DIRECTIVE 1
In the race article, shorten the paragraph beginning "The 2019 LTi Printing 250 was" into a bulleted list that keeps its main facts.
DIRECTIVE 2
Carry on the article about the 2019 LTi Printing 250 from the point where it ends.

-- START ARTICLE --

2019 LTi Printing 250
- Date: June 8, 2019
- Location: Michigan International Speedway in Brooklyn, Michigan
- Course: Permanent racing facility
- Course length: 2.0 miles (3.219 km)
- Distance: 125 laps, 250 mi (402.336 km)

Pole position
- Driver: Paul Menard; / Team Penske
- Time: 37.237

Most laps led
- Driver: Paul Menard / Team Penske
- Laps: 56

Winner
- No. 2: Tyler Reddick / Richard Childress Racing

Television in the United States
- Network: FS1

Radio in the United States
- Radio: MRN

= 2019 LTi Printing 250 =

The 2019 LTi Printing 250 was a NASCAR Xfinity Series race held on June 8, 2019, at Michigan International Speedway in Brooklyn, Michigan. Contested over 125 laps on the 2 mi D-shaped oval, it was the 13th race of the 2019 NASCAR Xfinity Series season.

-- END ARTICLE --
-- START GIVEN INFORMATION --

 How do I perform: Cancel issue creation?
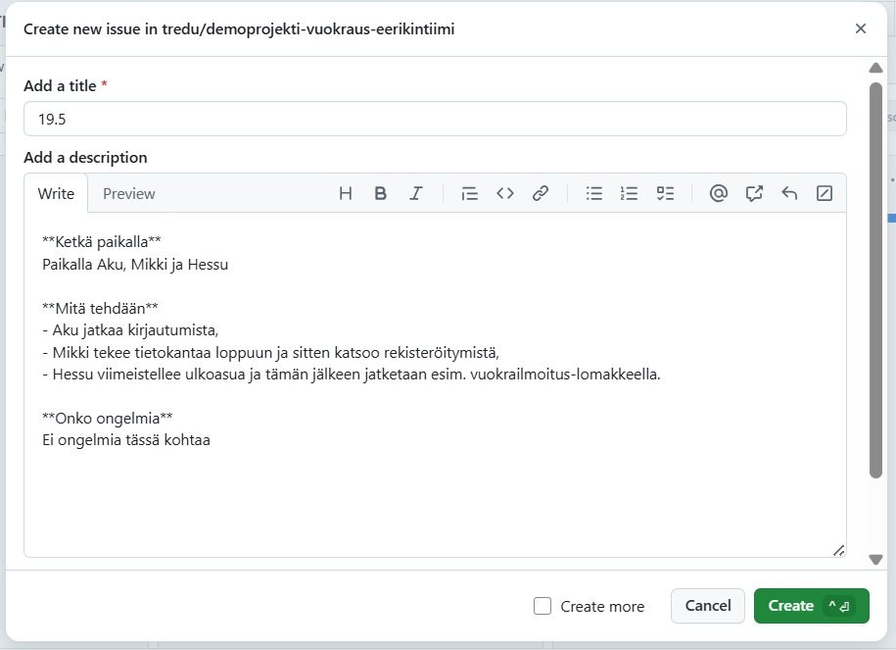click(707, 606)
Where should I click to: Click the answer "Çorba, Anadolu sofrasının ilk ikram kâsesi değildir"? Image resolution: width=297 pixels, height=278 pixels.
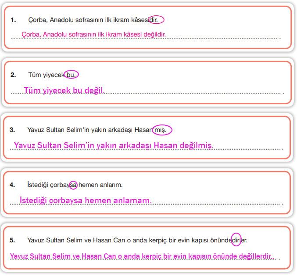click(93, 34)
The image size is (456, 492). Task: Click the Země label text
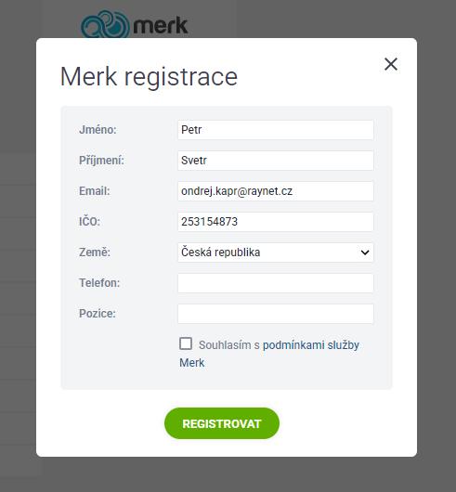[95, 252]
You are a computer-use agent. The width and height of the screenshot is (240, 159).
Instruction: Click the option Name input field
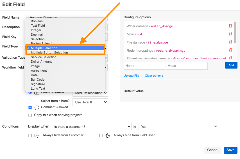(x=144, y=66)
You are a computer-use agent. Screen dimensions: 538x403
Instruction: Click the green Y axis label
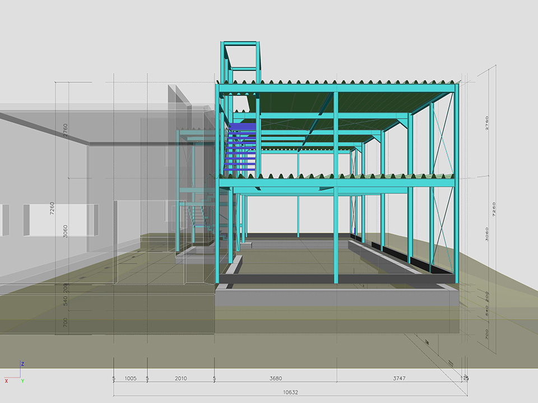[22, 381]
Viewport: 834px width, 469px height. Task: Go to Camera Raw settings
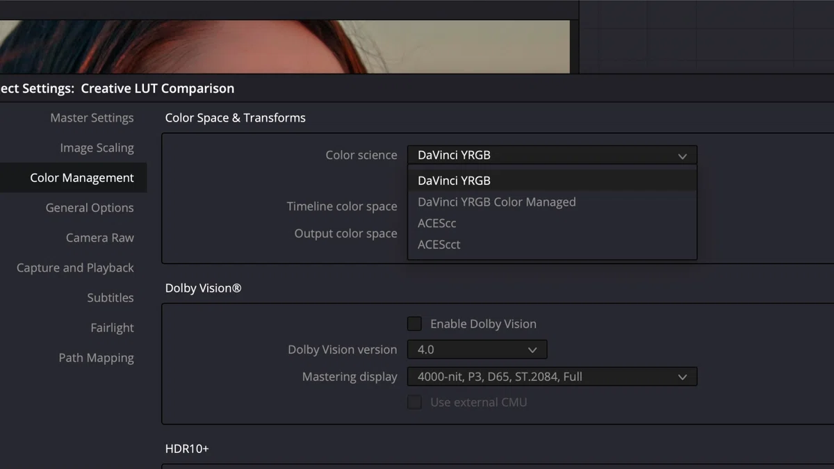coord(100,238)
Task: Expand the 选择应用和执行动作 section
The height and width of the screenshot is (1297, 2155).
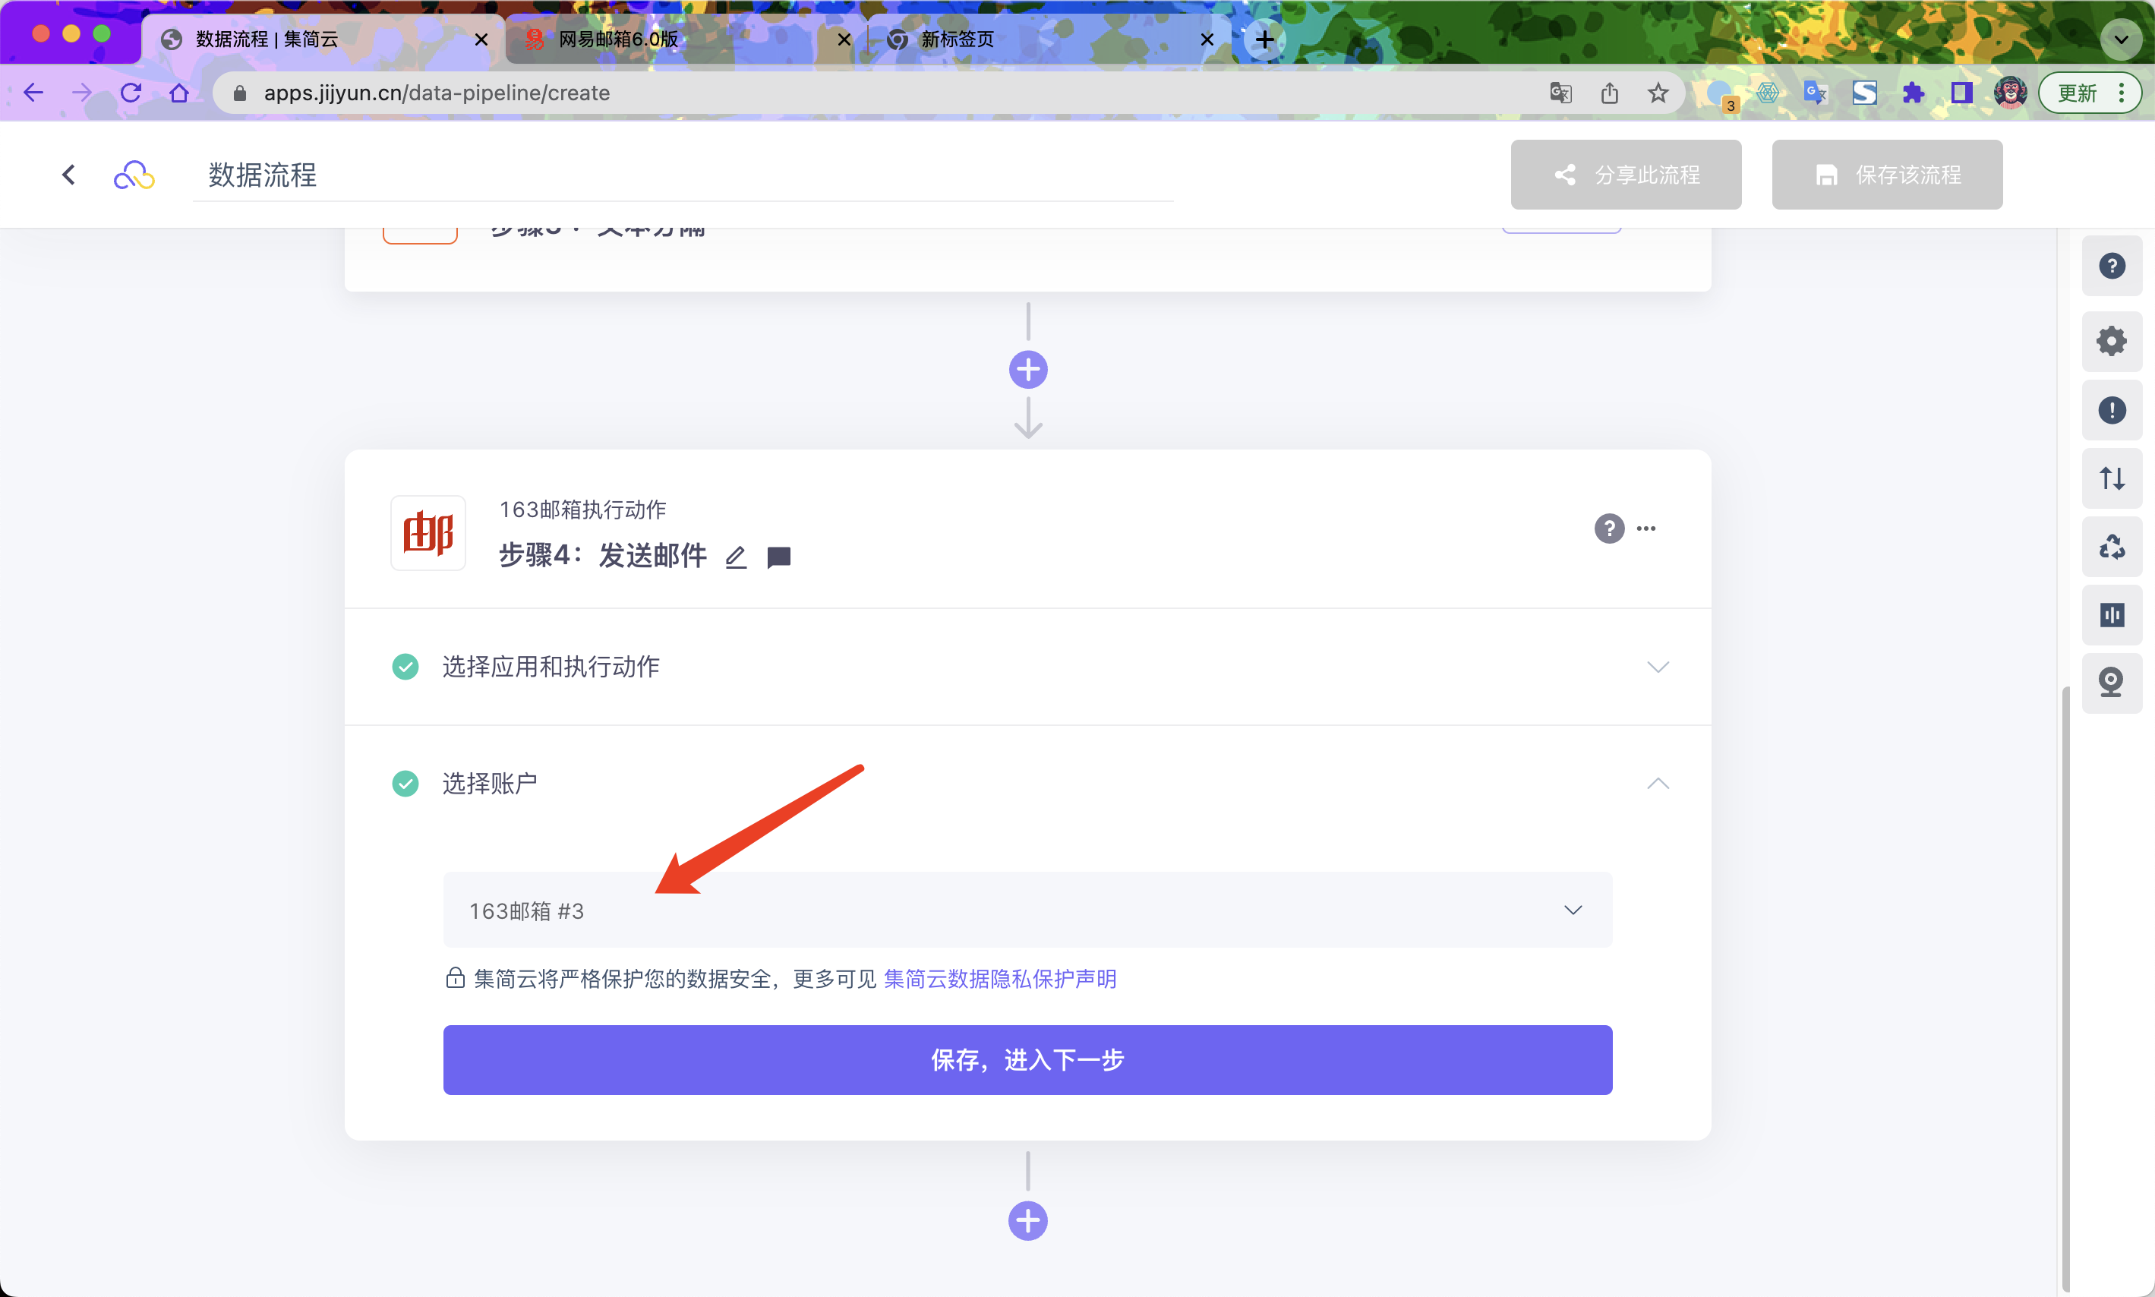Action: click(1657, 667)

-- END GIVEN INFORMATION --

TASK RESPONSE 1
- Event: 2019 LTi Printing 250, a NASCAR Xfinity Series race
- Date: June 8, 2019
- Venue: Michigan International Speedway in Brooklyn, Michigan
- Track: 2 mi D-shaped oval
- Length: 125 laps
- Place in season: 13th race of the 2019 NASCAR Xfinity Series

TASK RESPONSE 2
Defending series champion Tyler Reddick (Richard Childress Racing) took his third victory in five races, taking the lead from Cole Custer (Stewart–Haas Racing with Biagi–DenBeste Racing) with eleven laps remaining and pulled clear of JR Motorsports teammates Noah Gragson and Michael Annett, while Custer faded to twelfth place.

==Background==

===Track===
Michigan International Speedway is a moderate-banked D-shaped speedway located in Brooklyn, Michigan. The track is used primarily for NASCAR events. It is sometimes known as a "sister track" to Texas World Speedway, and was used as the basis of Auto Club Speedway. The track is owned by International Speedway Corporation. Michigan International Speedway is recognized as one of motorsports' premier facilities because of its wide racing surface and high banking (by open-wheel standards; the 18-degree banking is modest by stock car standards).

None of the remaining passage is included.